Task directions ->
Each entry needs to be reproduced exactly as it is.

Given records ->
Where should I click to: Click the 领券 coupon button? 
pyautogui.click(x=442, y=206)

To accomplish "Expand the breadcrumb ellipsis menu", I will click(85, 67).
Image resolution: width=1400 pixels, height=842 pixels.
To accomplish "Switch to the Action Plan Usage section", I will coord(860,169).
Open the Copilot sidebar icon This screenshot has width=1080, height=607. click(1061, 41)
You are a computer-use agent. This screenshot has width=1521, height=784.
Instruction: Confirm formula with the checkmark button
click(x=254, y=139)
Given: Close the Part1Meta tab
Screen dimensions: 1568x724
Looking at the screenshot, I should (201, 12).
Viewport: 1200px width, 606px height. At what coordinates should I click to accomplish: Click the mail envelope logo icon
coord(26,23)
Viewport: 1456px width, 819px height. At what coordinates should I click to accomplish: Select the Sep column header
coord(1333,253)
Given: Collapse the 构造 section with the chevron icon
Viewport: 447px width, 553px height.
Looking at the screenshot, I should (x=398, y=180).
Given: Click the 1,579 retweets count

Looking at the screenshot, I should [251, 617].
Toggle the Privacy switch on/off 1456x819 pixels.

Expected output ->
Where should I click to: Click the 领券 coupon button? 
pyautogui.click(x=442, y=206)

To accomplish "Expand the breadcrumb ellipsis menu", I will click(85, 67).
Image resolution: width=1400 pixels, height=842 pixels.
To accomplish "Switch to the Action Plan Usage section", I will coord(860,169).
Open the Copilot sidebar icon This screenshot has width=1080, height=607. click(1061, 41)
You are a computer-use agent. This screenshot has width=1521, height=784.
Instruction: Confirm formula with the checkmark button
click(x=254, y=139)
Given: Close the Part1Meta tab
Screen dimensions: 1568x724
Looking at the screenshot, I should (201, 12).
Viewport: 1200px width, 606px height. At what coordinates should I click to accomplish: Click the mail envelope logo icon
coord(26,23)
Viewport: 1456px width, 819px height. At what coordinates should I click to accomplish: Select the Sep column header
coord(1333,253)
Given: Collapse the 构造 section with the chevron icon
Viewport: 447px width, 553px height.
Looking at the screenshot, I should (x=398, y=180).
Given: Click the 1,579 retweets count

Looking at the screenshot, I should [251, 617].
Toggle the Privacy switch on/off 1456x819 pixels.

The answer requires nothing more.